Lily Owens yearns for her mother.

Unfortunately, not only is her mother dead, but Lily believes she killed her. Trapped on a peach farm in South Carolina with her abusive father, T-Ray, Lily longs to become a writer, but can’t imagine how her life will ever amount to anything.

One hot July day, inspired by the passing of the Civil Rights Act, Lily’s nanny, Rosaleen, is arrested, beaten and thrown in jail for an act of defiance towards three rude racists.
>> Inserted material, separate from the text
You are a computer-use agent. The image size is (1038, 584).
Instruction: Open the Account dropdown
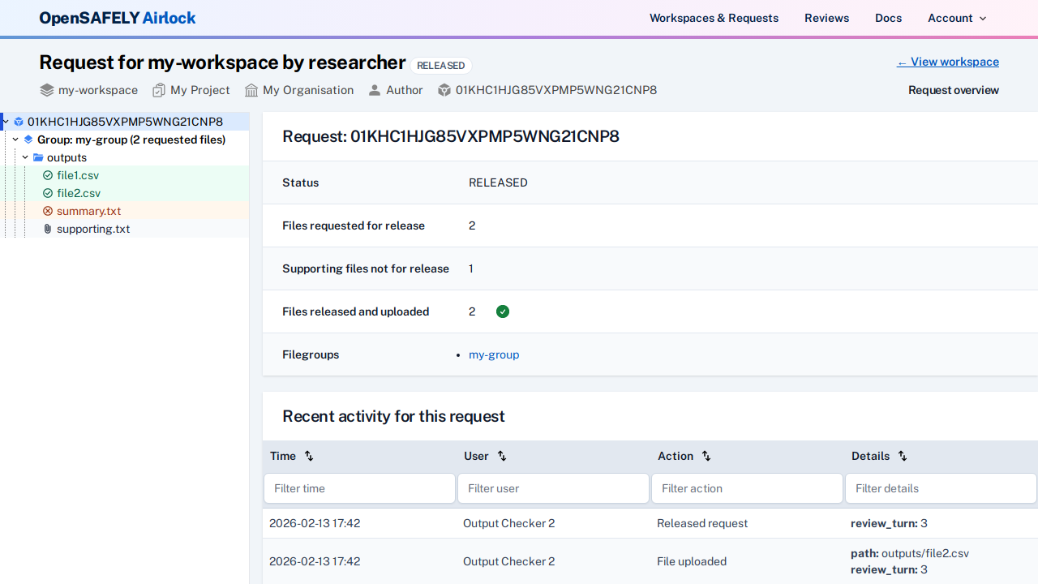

Lily, full of fury with her father for his unloving attitude, rescues her nanny and the pair escape to a place Lily thinks her mother knew: Tiburon, home of three bee-keeping sisters who offer them sanctuary.

What’s it about?

Sisterhood, loss, mothering – including the divine mother, Mary – and the power of story-telling.

Monk Kidd shows us how women can forge a community that allows them to endure loss, and how story-telling allows us to shape, understand and transcend our conception of our self and our lives.
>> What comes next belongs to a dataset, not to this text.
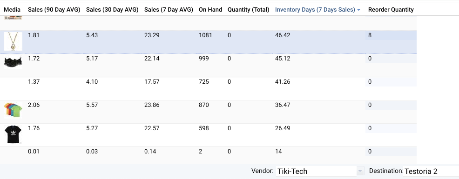
Task: Click the gold necklace product thumbnail
Action: [x=13, y=41]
The civil rights act is an important background for the plot, but Monk Kidd seems more interested in the religious ideas explored in the novel – especially the way the women have developed a practice of worship of the feminine divine that allows them to recognise what is divine in themselves.

What’s it like?

Almost magical. Comforting. A little fantastical in places.

‘It’s funny how you forget the rules. She was not supposed to be inside here. Every time a rumour got going about a group of Negroes coming to worship with us on Sunday morning, the deacons stood locked-arms across the church steps to turn them away. We loved them in the Lord, Brother Gerald said, but they had their own places.’

In some ways, Lily’s character is reminiscent of Scout Finch from ‘To Kill a Mockingbird’, who cannot understand why black people are treated differently / badly. Lily’s naivety seems rather less convincing in a 14 year old who lives with a deeply racist father, but I suppose her experiences with Rosaleen, who has raised her for the past ten years, have acted to counteract the views Lily must have otherwise been submerged in from her community.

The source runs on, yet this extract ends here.